The listing below holds pictures; exclude them. Return exactly the lines from the one with "You are a computer-use agent. 844x481 pixels." through the one with "Task: Open the Tiler type selector".

#####

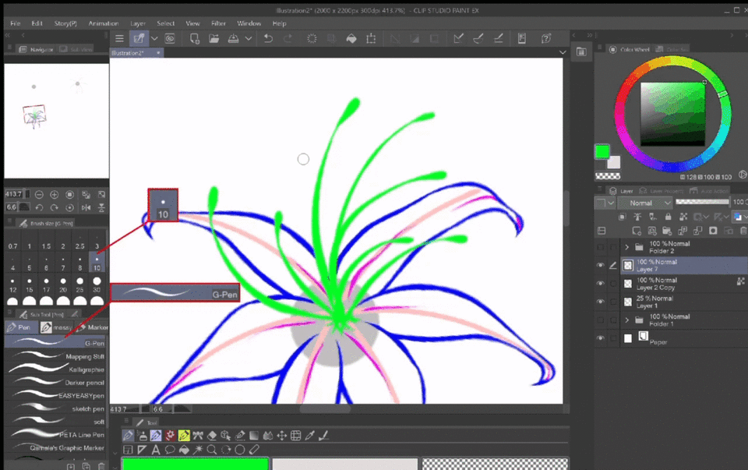Viewport: 748px width, 470px height.
Task: Click the Open file folder icon
Action: (213, 38)
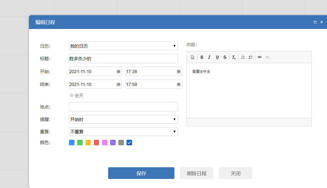Choose the green color swatch
This screenshot has height=188, width=327.
[x=80, y=143]
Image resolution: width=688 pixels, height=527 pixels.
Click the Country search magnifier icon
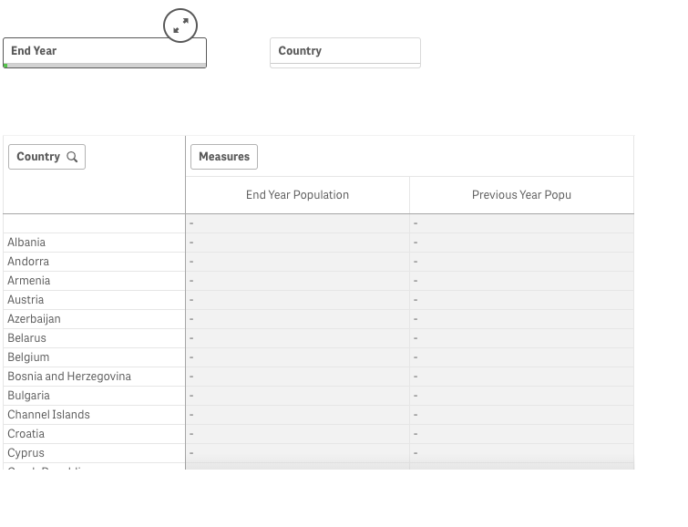click(73, 157)
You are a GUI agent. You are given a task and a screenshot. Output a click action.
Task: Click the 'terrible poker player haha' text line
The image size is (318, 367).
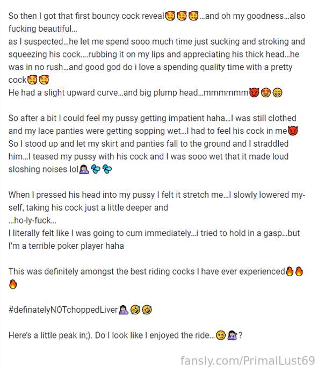coord(66,246)
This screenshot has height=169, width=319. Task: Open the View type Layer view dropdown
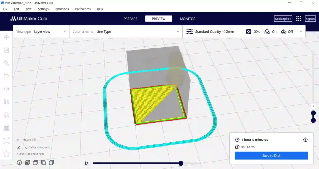tap(41, 32)
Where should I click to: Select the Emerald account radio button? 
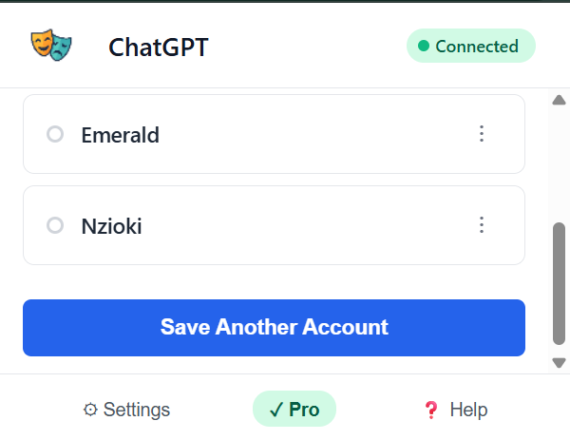55,134
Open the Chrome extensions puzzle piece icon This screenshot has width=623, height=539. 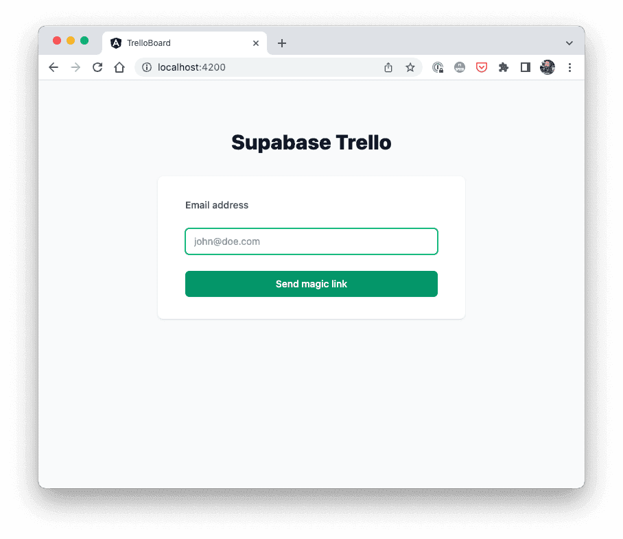[504, 67]
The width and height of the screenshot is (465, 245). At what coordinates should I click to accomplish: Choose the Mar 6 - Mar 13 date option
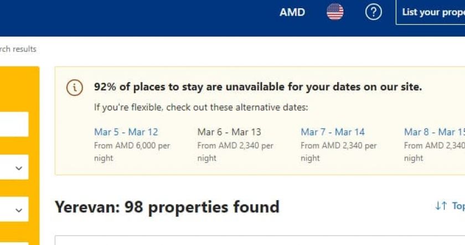pos(229,132)
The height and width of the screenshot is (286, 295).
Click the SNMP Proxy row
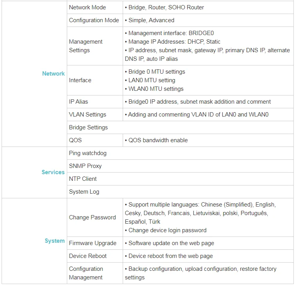coord(180,166)
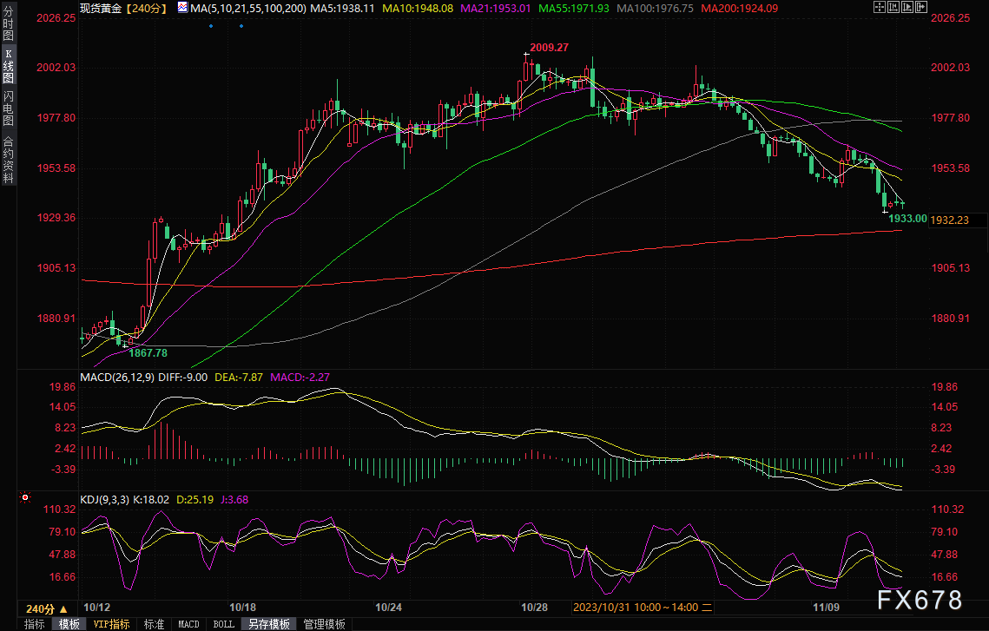Viewport: 989px width, 631px height.
Task: Click the red KDJ settings icon
Action: [x=24, y=498]
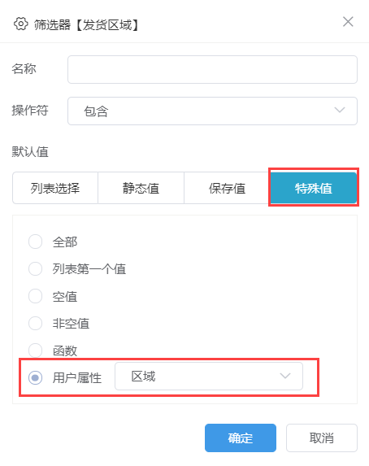The height and width of the screenshot is (466, 369).
Task: Cancel with the 取消 button
Action: pyautogui.click(x=322, y=438)
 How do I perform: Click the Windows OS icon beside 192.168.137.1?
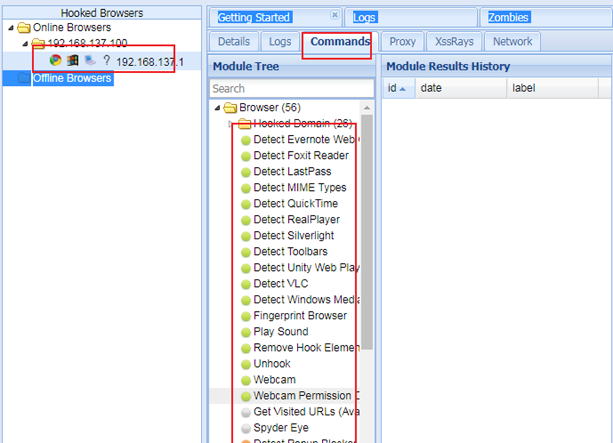[73, 60]
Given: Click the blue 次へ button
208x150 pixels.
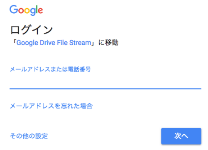Looking at the screenshot, I should coord(181,136).
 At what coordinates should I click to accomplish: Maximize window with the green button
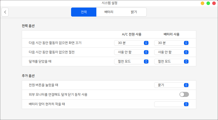point(208,3)
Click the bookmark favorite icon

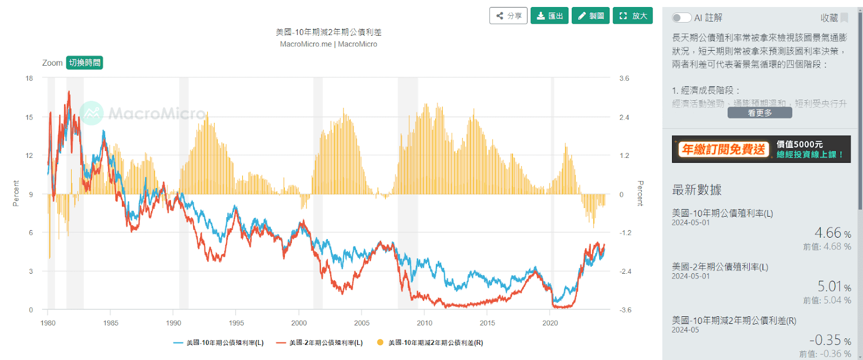click(x=845, y=18)
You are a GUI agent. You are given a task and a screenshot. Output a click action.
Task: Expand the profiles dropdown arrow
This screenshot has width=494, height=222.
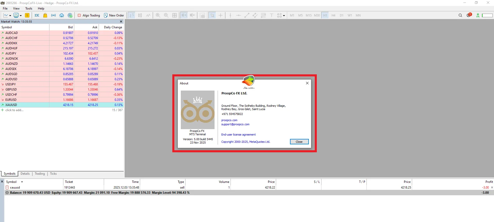pyautogui.click(x=21, y=16)
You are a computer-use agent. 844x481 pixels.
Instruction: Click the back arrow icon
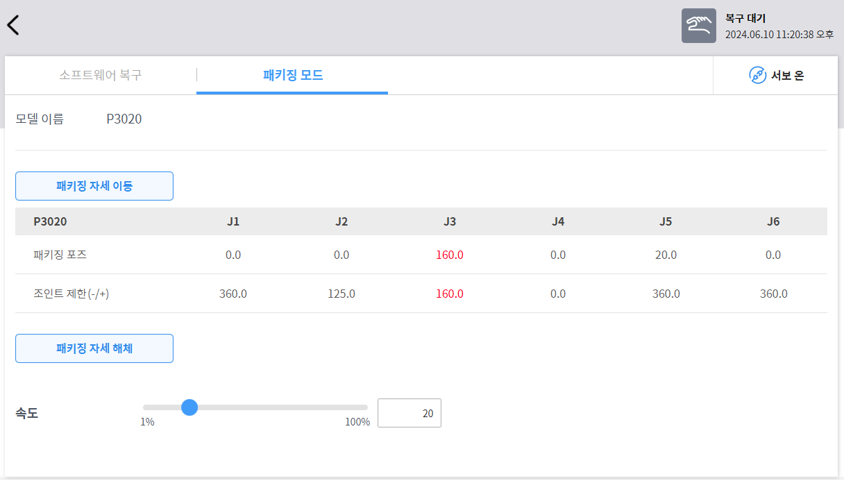(x=13, y=25)
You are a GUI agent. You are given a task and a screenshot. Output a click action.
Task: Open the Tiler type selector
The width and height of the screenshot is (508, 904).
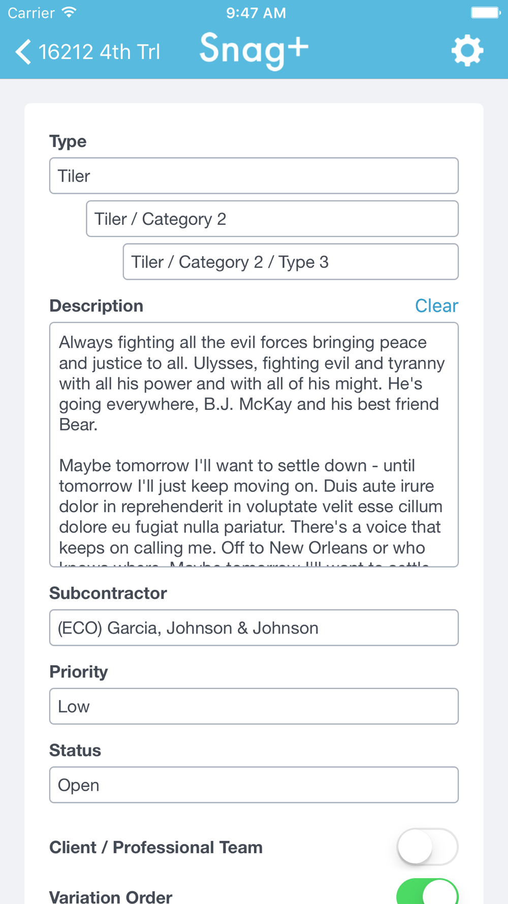click(254, 176)
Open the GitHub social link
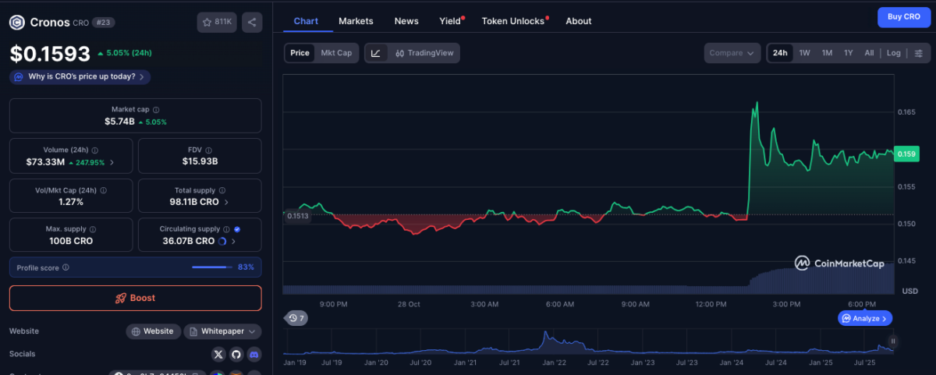The width and height of the screenshot is (936, 375). pos(236,355)
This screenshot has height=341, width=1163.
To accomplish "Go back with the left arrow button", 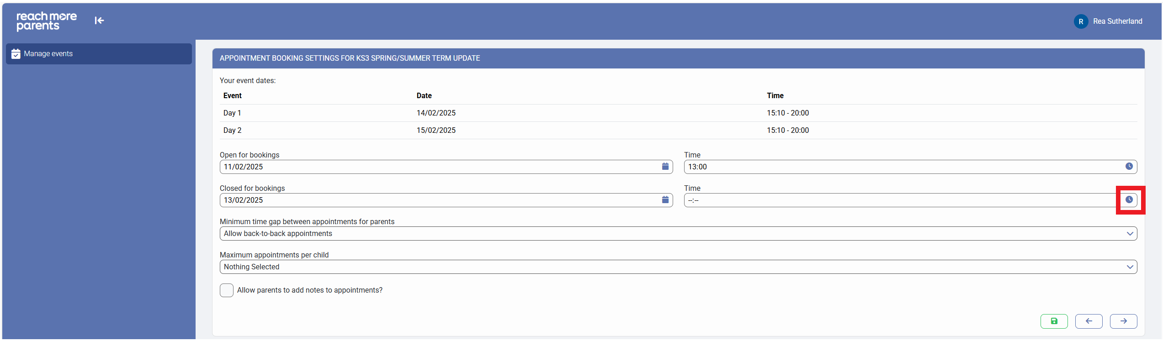I will point(1088,321).
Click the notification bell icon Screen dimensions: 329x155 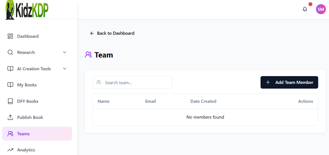[305, 9]
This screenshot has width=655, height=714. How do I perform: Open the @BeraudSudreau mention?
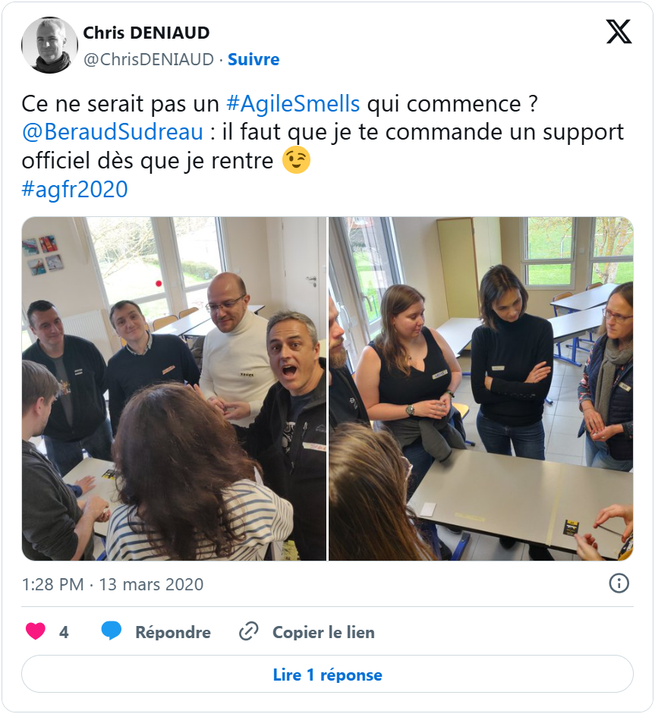click(112, 132)
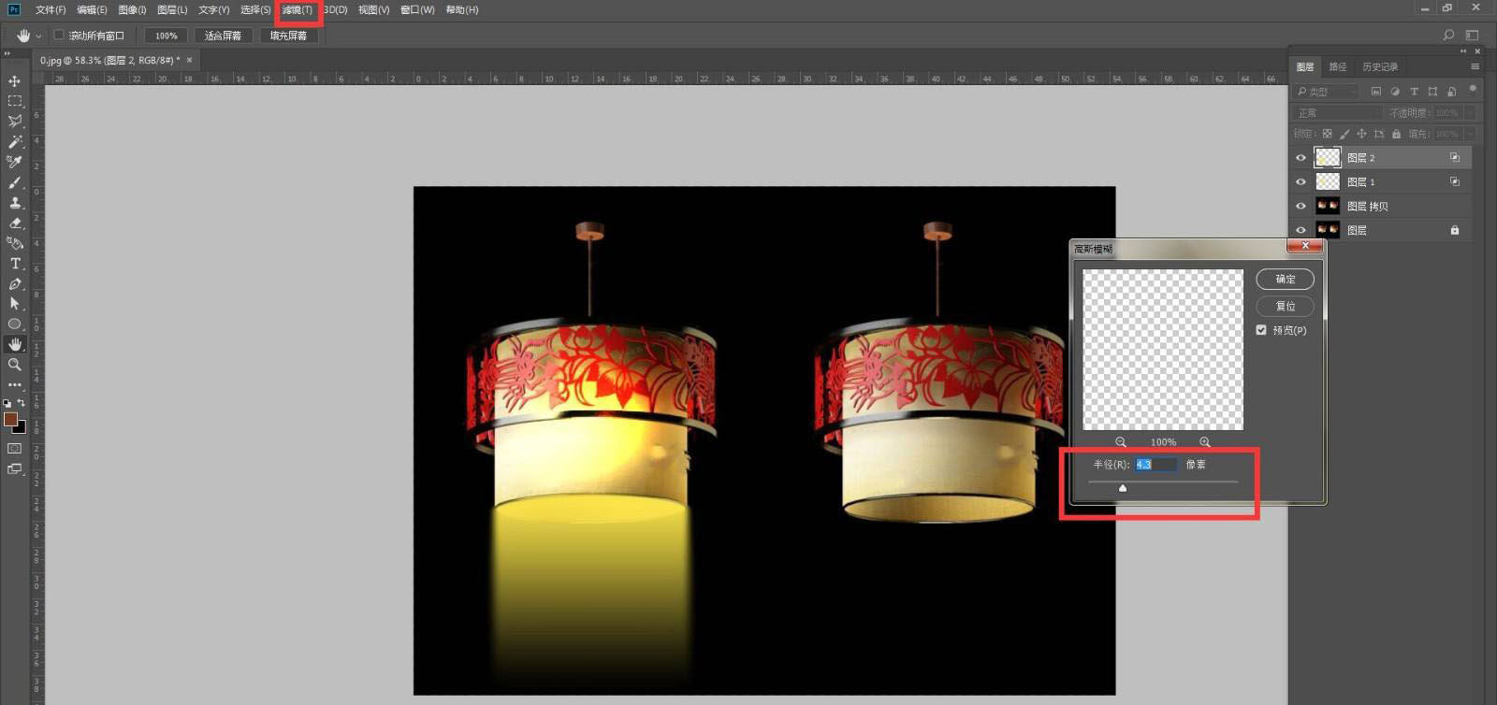
Task: Toggle visibility of 图层 拷贝 layer
Action: [1301, 206]
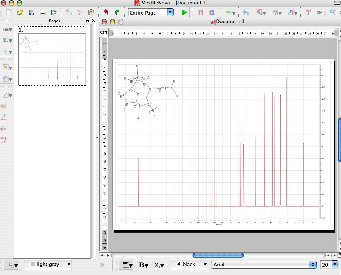Image resolution: width=341 pixels, height=275 pixels.
Task: Toggle the paragraph alignment option
Action: click(x=126, y=265)
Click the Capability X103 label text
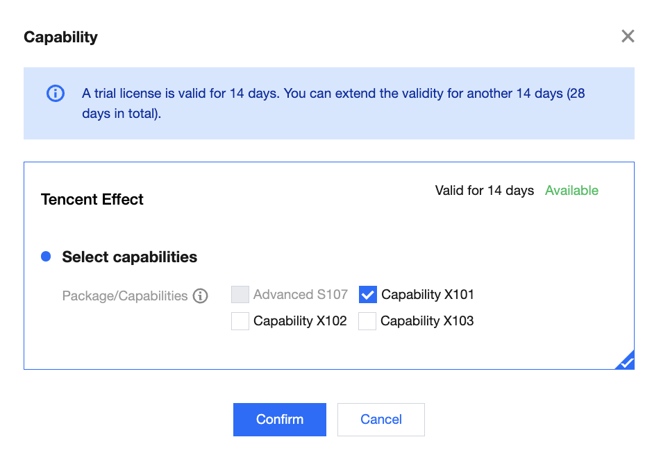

#####

Output of the task
You are a computer-use agent. 844x481 pixels.
Instruction: Click the back arrow icon
(x=13, y=25)
You are a GUI agent. You are given a task and a screenshot. Output a click action.
Task: Open the Tiler type selector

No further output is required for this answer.